Why Use an Upstream Block?

Instead of hardcoding:

proxy_pass http://127.0.0.1:3000;

define the backend once:

upstream nodejs_backend {
    server 127.0.0.1:3000;
}

Then reference it everywhere:

proxy_pass http://nodejs_backend;

If the application port changes later, only the upstream definition needs updating.


Step 14: Enable the Site

Enable the site:

sudo ln -s /etc/nginx/sites-available/my-app            /etc/nginx/sites-enabled/

Validate the configuration:

sudo nginx -t

Reload Nginx:

sudo systemctl reload nginx

Step 15: Verify the Application

Confirm your application is listening:

ss -tulpn | grep 3000

Visit:

http://yourdomain.com

Your application should now be accessible through Nginx.


Step 16: Install SSL with Let's Encrypt

Install Certbot:

sudo apt install -y certbot python3-certbot-nginx

Generate certificates:

sudo certbot --nginx   -d domain.com   -d www.domain.com

Choose:

Redirect HTTP to HTTPS

Step 17: Enable Automatic SSL Renewal

Let's Encrypt certificates expire every 90 days, so renewal needs to happen without manual intervention.

Verify the Renewal Timer

Installing certbot via apt also installs a systemd timer that checks twice a day whether any certificate needs renewing. Confirm it's active:

sudo systemctl status certbot.timer

If it shows inactive, enable it:

sudo systemctl enable --now certbot.timer

Test the Renewal Process

Simulate a renewal without touching your live certificate:

sudo certbot renew --dry-run

A successful dry run means the certificate will renew automatically before it expires.
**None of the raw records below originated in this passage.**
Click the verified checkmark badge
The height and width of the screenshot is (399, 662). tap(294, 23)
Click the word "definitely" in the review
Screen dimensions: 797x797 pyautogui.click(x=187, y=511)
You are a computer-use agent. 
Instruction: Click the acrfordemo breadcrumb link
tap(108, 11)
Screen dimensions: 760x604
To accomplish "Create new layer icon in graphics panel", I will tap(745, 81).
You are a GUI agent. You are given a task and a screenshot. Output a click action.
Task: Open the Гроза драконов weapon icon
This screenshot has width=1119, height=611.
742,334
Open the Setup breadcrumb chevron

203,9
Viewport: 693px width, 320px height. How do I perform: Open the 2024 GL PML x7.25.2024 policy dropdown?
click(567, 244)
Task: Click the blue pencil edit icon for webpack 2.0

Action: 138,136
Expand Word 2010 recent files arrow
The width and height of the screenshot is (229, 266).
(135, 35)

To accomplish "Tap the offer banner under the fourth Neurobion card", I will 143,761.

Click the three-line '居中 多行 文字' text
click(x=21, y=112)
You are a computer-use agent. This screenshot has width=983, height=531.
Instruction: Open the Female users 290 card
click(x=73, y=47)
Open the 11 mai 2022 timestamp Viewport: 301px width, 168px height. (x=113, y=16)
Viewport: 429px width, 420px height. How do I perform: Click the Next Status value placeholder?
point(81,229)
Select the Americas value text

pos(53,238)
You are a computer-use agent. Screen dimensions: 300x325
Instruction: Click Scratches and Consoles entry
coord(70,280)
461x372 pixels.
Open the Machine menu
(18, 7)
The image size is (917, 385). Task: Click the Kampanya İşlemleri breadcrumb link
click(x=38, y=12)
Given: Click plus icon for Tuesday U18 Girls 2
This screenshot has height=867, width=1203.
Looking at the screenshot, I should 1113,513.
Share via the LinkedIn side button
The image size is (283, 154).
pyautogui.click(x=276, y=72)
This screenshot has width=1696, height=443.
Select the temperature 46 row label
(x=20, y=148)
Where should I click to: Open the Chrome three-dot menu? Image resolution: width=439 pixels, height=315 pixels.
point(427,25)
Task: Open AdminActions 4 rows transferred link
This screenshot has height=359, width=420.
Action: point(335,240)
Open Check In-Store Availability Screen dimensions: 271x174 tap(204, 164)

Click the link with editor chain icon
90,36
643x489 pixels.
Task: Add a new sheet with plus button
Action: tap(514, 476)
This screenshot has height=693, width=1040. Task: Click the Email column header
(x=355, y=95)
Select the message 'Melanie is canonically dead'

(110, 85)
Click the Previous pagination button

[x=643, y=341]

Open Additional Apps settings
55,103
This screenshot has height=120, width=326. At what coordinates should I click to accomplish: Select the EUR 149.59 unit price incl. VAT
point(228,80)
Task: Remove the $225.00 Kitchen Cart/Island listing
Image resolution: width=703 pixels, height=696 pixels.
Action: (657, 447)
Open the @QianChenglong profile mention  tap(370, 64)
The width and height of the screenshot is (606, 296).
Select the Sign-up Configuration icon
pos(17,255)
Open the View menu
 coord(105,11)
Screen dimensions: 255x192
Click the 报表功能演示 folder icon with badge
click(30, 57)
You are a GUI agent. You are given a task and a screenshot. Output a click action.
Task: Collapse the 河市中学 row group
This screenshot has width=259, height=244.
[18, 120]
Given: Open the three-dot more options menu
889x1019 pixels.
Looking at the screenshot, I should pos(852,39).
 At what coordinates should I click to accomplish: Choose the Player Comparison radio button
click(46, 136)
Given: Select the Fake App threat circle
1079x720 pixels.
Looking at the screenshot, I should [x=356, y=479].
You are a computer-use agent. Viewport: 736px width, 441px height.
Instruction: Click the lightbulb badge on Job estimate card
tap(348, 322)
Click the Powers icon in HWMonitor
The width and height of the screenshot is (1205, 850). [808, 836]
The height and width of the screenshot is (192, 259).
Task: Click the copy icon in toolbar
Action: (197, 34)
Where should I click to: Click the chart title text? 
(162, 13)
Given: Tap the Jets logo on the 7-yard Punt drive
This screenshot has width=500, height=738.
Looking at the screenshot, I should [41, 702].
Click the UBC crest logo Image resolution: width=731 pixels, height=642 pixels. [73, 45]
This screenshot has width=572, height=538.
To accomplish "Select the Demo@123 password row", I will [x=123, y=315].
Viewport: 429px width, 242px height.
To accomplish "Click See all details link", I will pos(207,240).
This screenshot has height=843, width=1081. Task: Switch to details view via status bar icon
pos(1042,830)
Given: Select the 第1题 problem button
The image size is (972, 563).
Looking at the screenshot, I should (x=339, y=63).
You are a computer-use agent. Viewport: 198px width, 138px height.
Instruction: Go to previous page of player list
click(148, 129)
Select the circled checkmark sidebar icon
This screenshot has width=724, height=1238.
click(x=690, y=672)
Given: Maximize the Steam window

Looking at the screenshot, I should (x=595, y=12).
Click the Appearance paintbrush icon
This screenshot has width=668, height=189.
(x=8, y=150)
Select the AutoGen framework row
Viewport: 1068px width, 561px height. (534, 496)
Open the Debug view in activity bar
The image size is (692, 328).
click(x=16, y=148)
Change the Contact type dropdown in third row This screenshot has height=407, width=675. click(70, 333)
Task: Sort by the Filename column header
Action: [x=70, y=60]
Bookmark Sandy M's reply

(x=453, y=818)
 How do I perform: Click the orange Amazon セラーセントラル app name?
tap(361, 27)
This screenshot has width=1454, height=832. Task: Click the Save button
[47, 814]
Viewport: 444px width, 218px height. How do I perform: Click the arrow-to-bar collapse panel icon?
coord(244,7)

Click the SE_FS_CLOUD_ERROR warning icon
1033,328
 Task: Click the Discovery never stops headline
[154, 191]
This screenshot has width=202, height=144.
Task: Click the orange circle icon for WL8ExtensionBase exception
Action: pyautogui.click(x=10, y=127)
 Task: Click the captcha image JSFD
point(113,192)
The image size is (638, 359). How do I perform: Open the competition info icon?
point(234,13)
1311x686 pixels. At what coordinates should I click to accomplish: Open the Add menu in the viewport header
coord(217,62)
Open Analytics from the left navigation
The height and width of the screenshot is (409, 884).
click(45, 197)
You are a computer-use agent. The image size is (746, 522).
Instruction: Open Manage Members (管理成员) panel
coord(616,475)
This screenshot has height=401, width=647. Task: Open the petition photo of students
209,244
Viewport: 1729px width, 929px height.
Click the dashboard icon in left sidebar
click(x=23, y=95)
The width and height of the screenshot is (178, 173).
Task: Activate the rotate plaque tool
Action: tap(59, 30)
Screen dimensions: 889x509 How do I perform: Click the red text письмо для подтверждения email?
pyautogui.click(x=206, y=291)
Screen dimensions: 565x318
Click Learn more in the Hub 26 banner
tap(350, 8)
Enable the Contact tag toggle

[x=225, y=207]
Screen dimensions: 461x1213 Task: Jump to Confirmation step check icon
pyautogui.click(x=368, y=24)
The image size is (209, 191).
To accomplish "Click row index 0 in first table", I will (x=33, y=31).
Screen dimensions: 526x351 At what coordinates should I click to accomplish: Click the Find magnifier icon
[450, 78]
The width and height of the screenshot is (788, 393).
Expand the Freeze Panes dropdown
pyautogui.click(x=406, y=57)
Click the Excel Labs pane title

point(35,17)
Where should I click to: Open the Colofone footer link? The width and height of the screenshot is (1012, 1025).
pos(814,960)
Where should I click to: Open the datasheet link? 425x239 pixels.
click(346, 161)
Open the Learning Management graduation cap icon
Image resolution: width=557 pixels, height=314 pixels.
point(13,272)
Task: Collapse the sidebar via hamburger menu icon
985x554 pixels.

Reload Nginx After Renewal

The Nginx plugin normally reloads Nginx for you after a real renewal, but adding an explicit deploy hook guarantees it:

sudo mkdir -p /etc/letsencrypt/renewal-hooks/deploy
sudo nano /etc/letsencrypt/renewal-hooks/deploy/reload-nginx.sh
#!/bin/bash
systemctl reload nginx

Make it executable:

sudo chmod +x /etc/letsencrypt/renewal-hooks/deploy/reload-nginx.sh

Certbot runs every script in renewal-hooks/deploy after a successful renewal.

Check Renewal Logs

sudo cat /var/log/letsencrypt/letsencrypt.log

Step 18: Deploy Future Updates

Pull the latest code:

git pull

Install dependencies:

pnpm install

Build:

pnpm build

Restart the application:

pm2 restart my-app

Useful PM2 Commands

pm2 list
pm2 logs my-app
pm2 restart my-app
pm2 stop my-app
pm2 delete my-app
pm2 monit

Troubleshooting

View PM2 Logs

pm2 logs my-app

View Nginx Logs

sudo tail -f /var/log/nginx/error.log

Validate Nginx Configuration

sudo nginx -t

Verify Port Binding

ss -tulpn

Conclusion

You now have a production-ready Node.js deployment powered by:

  • Node.js 24 via NVM
  • pnpm
  • PM2
  • Nginx reverse proxy
  • Let's Encrypt SSL
  • Automatic startup after server reboots

This setup works well for Express.js, NestJS, Next.js standalone deployments, Fastify, Hono, and most modern Node.js applications.